Hormis Tara, la lumière, voire la rédemption, s’incarne au sein de la famille adoptive de Gus. Cet employé de Snout et souffre-douleur de ses collègues reçoit le soutien inconditionnel de son frère Gabin.
Je ne voulais pas qu’on me reproche d’être manichéen. Je voulais travailler sur la fraternité. Ça veut dire quoi être ami? Pour les parents adoptifs de Gus, il y a la loi de ce qu’on a et de ce qu’on donne, la loi de la générosité. S’ils ont choisi d’accueillir des enfants cabossés, ce n’est pas pour se donner bonne conscience. Cette famille est lumineuse par l’entraide, la solidarité, l’amour qui règne au-delà des lois du sang.
Outre le carcan familial, vous décrivez avec minutie le cadre d’un abattoir. Un choix politique?
J’ai choisi le lieu le plus emblématique de la violence, là où elle s’exerce de la manière la plus concrète, frontale. Les employés de l’abattoir se droguent pour supporter, sont détruits, sur les genoux. Tout le monde est abattu : les cochons, les vaches et les gens.
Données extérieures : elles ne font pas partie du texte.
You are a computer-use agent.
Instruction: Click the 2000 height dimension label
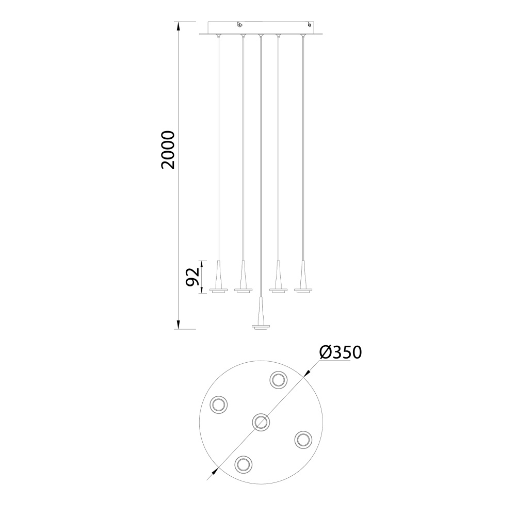pos(168,150)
Je voulais parler de cette aliénation au travail qui permet à la machine de perdurer… Et ça marche : on est dans une société d’abondance, où les gens circulent, votent, travaillent soi-disant librement…
…Avec aussi une volonté de sensibiliser à la cause animale?
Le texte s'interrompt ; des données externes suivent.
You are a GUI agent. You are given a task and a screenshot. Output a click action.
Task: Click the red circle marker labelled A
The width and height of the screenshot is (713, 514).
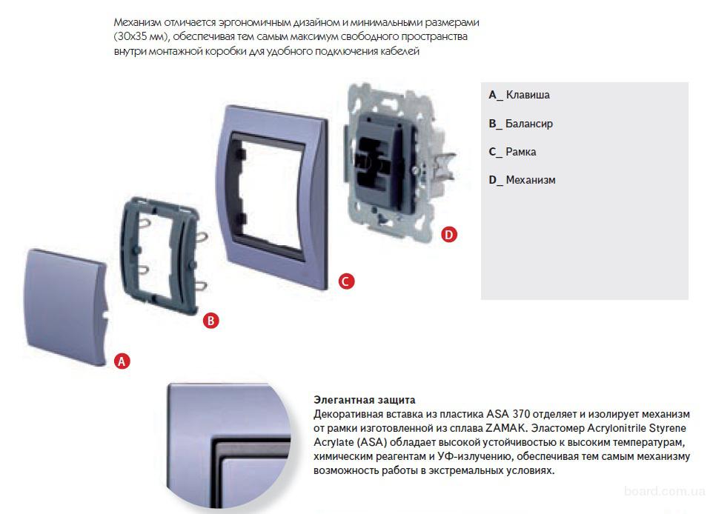[x=122, y=361]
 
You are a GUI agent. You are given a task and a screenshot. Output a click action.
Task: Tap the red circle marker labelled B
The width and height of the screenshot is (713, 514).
[x=210, y=321]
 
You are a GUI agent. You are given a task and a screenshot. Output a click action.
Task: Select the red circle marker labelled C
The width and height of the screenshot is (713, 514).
[x=346, y=281]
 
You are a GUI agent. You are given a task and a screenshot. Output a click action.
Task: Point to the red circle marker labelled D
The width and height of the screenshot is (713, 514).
[x=449, y=235]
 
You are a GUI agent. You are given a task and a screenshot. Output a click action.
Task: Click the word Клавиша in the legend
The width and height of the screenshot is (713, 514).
[x=528, y=95]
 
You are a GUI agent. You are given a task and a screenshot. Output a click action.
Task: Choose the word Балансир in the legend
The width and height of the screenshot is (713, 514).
[x=529, y=124]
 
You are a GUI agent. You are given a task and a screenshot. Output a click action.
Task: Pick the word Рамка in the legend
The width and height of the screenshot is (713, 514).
[x=520, y=152]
Oui, mais ce n’est pas un livre militant pour le végétarisme. J’ai consommé de la viande durant 50 ans. J’ai fait ce choix pour une raison écologique et une raison qui touche à mon rapport à l’autre qui n’est pas humain, à mon rapport de dominant. D’un point de vue écologique, c’est très simple : l’élevage mondialisé intensif pollue plus que tous les modes de transports réunis dans le monde. On abat 4 milliards d’animaux par jour dans le monde. C’est vertigineux.
Le livre use d’une ironie affutée et de contraintes « à la Perec ». Une façon de contrebalancer la violence?
Georges Perec figure au sommet de mon panthéon. En jouant avec les mots, les formes, les contraintes, j’ai appris que la littérature peut être désacralisée, du moins déscolarisée. Qu’on peut raconter joyeusement des choses graves. Quel petit vélo à guidon chromé au fond de la cour raconte comment un bidasse, refusant d’aller en Algérie en 60, demande à ses copains de lui casser un bras. Le type est désespéré et tout ça est raconté avec une drôlerie! Dans La vie mode d’emploi, il y a des moments drôles mais aussi très noirs. Ça m’a aidé à insuffler de l’ironie dans mon écriture, différents degrés de lecture. Mes deux premiers livres sont des lipogrammes. Ici, la contrainte était de transformer un maximum de dialogues en style indirect libre : plutôt que d’inventer la voix d’Hervé, d’Odile, leurs tics de langage,… je me glisse à à l’intérieur de leur voix pensée. Ça permet de pénétrer leur âme, de donner d’autres reliefs.